_Quoted text_.
▬▬▬▬▬▬▬▬▬▬
Bunter   4/4/2013 2:09:45 PM
I rather question his conclusions.

The Prius series has been very reliable from day one and is the groundbreaker for the hybrid genre (Honda's Insight, while cool, went nowhere). For generations the domestics were regurgitating the same designs and lagging behind more advanced Japanese vehicles in reliability.

Ford got squashed primarily by it's new infotainment system-it's been a disaster.  It's a matter of rushing in one substandard system-IMO-across the board, rather than a general failure in vehicle systems.

It is difficult to veiw any of the Lexus vehicles, for instance, as being low-tech yet they are consistently at the top.

For now I retain the impression that better engineering is a strong part of the reliability equation.

Just some thoughts.

Dennis

D Hambley
User Rank
Silver
better engineering = reliability.
D Hambley   4/5/2013 11:53:49 AM
My opinion is that some American firms incorrectly think that their market consists of people who want cheap over quality, and their engineering is focused on that goal. I frequently think of one example from a colleague who worked at a big 3 company (AB3C). He told me at AB3C they were testing fuel injectors. The purpose of the test was to find the manufacturer who made the cheapest injector which just barely passed the 100,000 mile equivalent test. He told me that one supplier's injector lasted over 2x that mark, but it was 5 cents more expensive. The business model at AB3C, formed from the attitude that Americans want cheap cheap cheap instead of quality, led to the decision to use the cheap part instead of the quality part. I personally know only a tiny fraction of the 300 million Americans but, the ones I do know always want reliable cars, not cheap ones. Who is this market group of people who want cheap over quality?

On another note, new innovation does have an "unknown consequences" factor, as shown by the post about residue build up in the direct-inject system, but more extensive testing (a foundation of good engineering) would have uncovered that.

Charles Murray
User Rank
Blogger
Re: better engineering = reliability.
▬▬▬▬▬▬▬▬▬▬
_What you need to do_.
1. In the car reliability discussion, how much more did the fuel injector that lasted over twice the 100,000 mile equivalent test cost?
2. Carry on the car reliability discussion from the point where it ends.

_Dataset section_.
▬▬▬▬▬▬▬▬▬▬
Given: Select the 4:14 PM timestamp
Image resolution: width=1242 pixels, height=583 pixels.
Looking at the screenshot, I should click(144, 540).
▬▬▬▬▬▬▬▬▬▬
_Per-task outputs_.
1. 5 cents more.

2.
Charles Murray   4/5/2013 4:22:29 PM
Good points, D Hambley. Yes, automakers think Americans want cheapness over quality. If you watch television commercials, they also seem to think Americans want virility over quality. Why else could we be getting so many models that are called the SX, EX, XS, XE --gee, what could they be getting at?

MIROX
User Rank
Platinum
Re: better engineering = reliability.
MIROX   4/6/2013 1:58:41 AM
NO RATINGS

BLOGGER
Re: better engineering = reliability. 
Charles Murray 
 
LOL how about XXX model designation and make it a three seater like the old MATRA from once upon a time made in France, and show it of with "old" guy with two barely legal beauties, of course the steering needs to be in the middle !!!
 
Come to think of it, should the car also be "top-less" ???
 
 


far911
User Rank
Silver
Water Running Vehicle
far911   4/4/2013 2:21:05 PM
All the top motor companies are producing is great, as they are trying to save precious fuel for the generations to come.

But did any one notice a guy from Pakistan running vehicle on water.

Please search that and research that. 

OLD_CURMUDGEON
User Rank
Platinum
Re: Water Running Vehicle
OLD_CURMUDGEON   4/5/2013 2:49:34 PM
NO RATINGS
far911:  The video that I saw very recently showed two fellows driving a battery-powered car "running on water", BUT the vehicle was designed in Israel, NOT Pakistan.  Maybe the Pakistani auto empire has something even more technologically advanced.... could it be???

vandamme
User Rank
Silver
Re: Water Running Vehicle
vandamme   4/6/2013 7:12:20 PM
NO RATINGS
Maybe in Pakistan they have cars that run on moonbeams instead of water.

Greg M. Jung
User Rank
Platinum
Innovation Penalty
Greg M. Jung   4/4/2013 10:53:56 PM
Very interesting article.  It would seem that the pursuit of innovation actually penalizes automotive reliability.  However, if manufacturers don't innovate at all, their market share will erode.  I suppose innovation should be done strategically and incrementally so that a manufacturer can try to advance their product offerings, while still keeping reliability risk at a minimum.

Dave Palmer
User Rank
Platinum
Re: Innovation Penalty
Dave Palmer   4/5/2013 8:20:46 AM
@Greg: I think Consumer Reports is wrong about this one. As @Bunter pointed out, if Japanese automakers aren't innovative, how do you explain the Toyota Prius? The idea that "good engineering" and "sound design philosophy" are two different things is flawed. If your design philosophy isn't sound, you will not make good engineering decisions. What the report really shows is that U.S. companies are not doing as good of a job at bringing new ideas into mass production without problems.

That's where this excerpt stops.